President of the Association of Foreign Relations Professionals, Ambassador Gani Lawal, said the resort to lobbyists could have been due to non-engagement of the country’s diplomatic channels, as ambassadors, who are a country’s first line of defence, are currently not deployed.

Indeed, since this government recalled its ambassadors in September 2023, the country’s embassies and high commissions have been without accredited representatives of the President. The reluctance or delay in posting substantive ambassadors to host countries is not grounded in any known foreign relations strategy. Instead, it seems to portray the country as having little value to diplomacy. In the last 10 years, Nigerians have had cause to lament the government’s failure to project Nigeria’s foreign policy in global diplomatic circles. Gradually, Nigeria has ceded its front-row position at world and continental bodies, settling for mere observer status at the BRICS. It is ironic that the same government that peddles funding constraint as a reason its foreign missions have lost verve and boisterousness, has the resources to so expensively engage lobbyists.

However, as foreign relations experts have argued, lobbying remains a standard practice among governments. That is, irrespective of the functionality or otherwise of ambassadors and foreign missions. They can actually exist side-by-side. Spokesperson of the Ministry of Foreign Affairs, Kimiebi Imomotimi Ebiefa, explained the engagement of lobbyists as well-thought-out and normal. “Engagement of foreign countries through lobbying is not out of place. Different countries adopt different strategies in managing complex situations. Lobbying is something that most countries do,” he charged.
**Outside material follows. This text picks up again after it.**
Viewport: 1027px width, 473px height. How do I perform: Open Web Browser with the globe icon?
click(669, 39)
Insofar as complex situations may require covert operations to deal with, the government should be concerned with the huge cost that its fight against terrorism and insurgency is claiming, both in the prosecution of the war that seems endless, and in seeking to convince the global, even localised communities, that the government is not complicit in killings of Nigerians, whether Christians or Muslims. Until the country gets rid of criminal jihadists, violent land grabbers and their sponsors in high places, it cannot avoid being perceived to be complicit or failing in its sacred and constitutional duty to protect the lives and property of the citizens.
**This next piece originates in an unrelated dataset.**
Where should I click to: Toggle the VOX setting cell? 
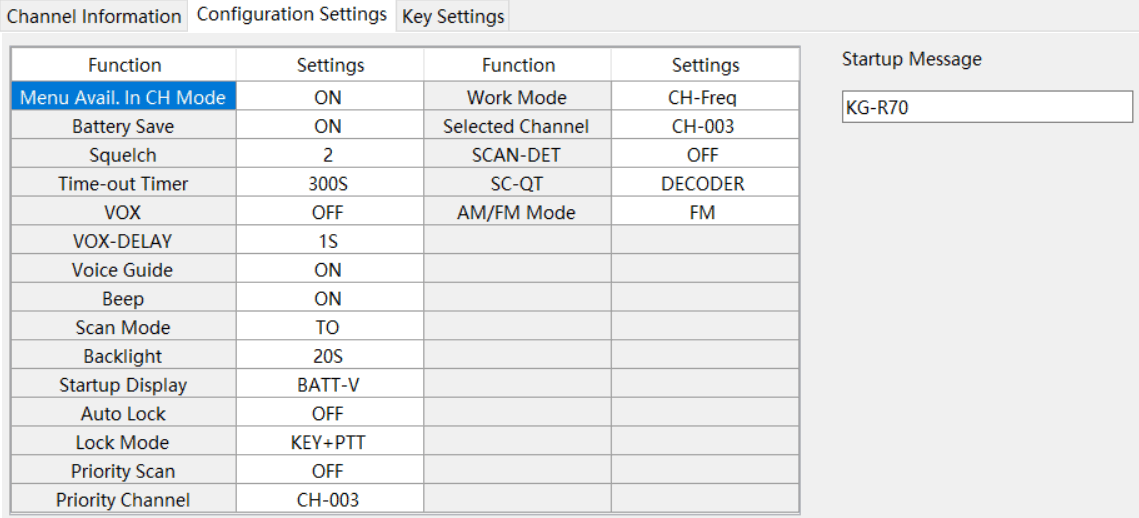(329, 213)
It is not all situations that ambassadors are primed to handle. Where President Trump is concerned, for example, an ambassador may lack the expertise and gravitas. Many presidents struggle to stand up to the U.S. President. Therefore, exploring unofficial channels, through friends and close associates of world leaders, especially for unusual situations, is not necessarily inappropriate.

The lesson is that the government should not allow situations to deteriorate beyond repair. If Nigeria had handled the Boko Haram insurrection with the urgency and seriousness it required, and nipped it in the bud, there likely wouldn’t be any need for President Trump’s intervention.

Always, the government must be seen to project national interests in its engagements with the outside world. The motive must be clear, and the approach must not appear dubious. The government cannot afford to create further divisions at home in the bid to seek foreign solutions. Nigeria is not insulated from the far-reaching effects of global politics, and this must be borne in mind. Ultimately, Nigeria must deal decisively with terrorism in all its facets, so that the country can be considered not as a pariah state, but as a responsible country in the committee of progressive nations.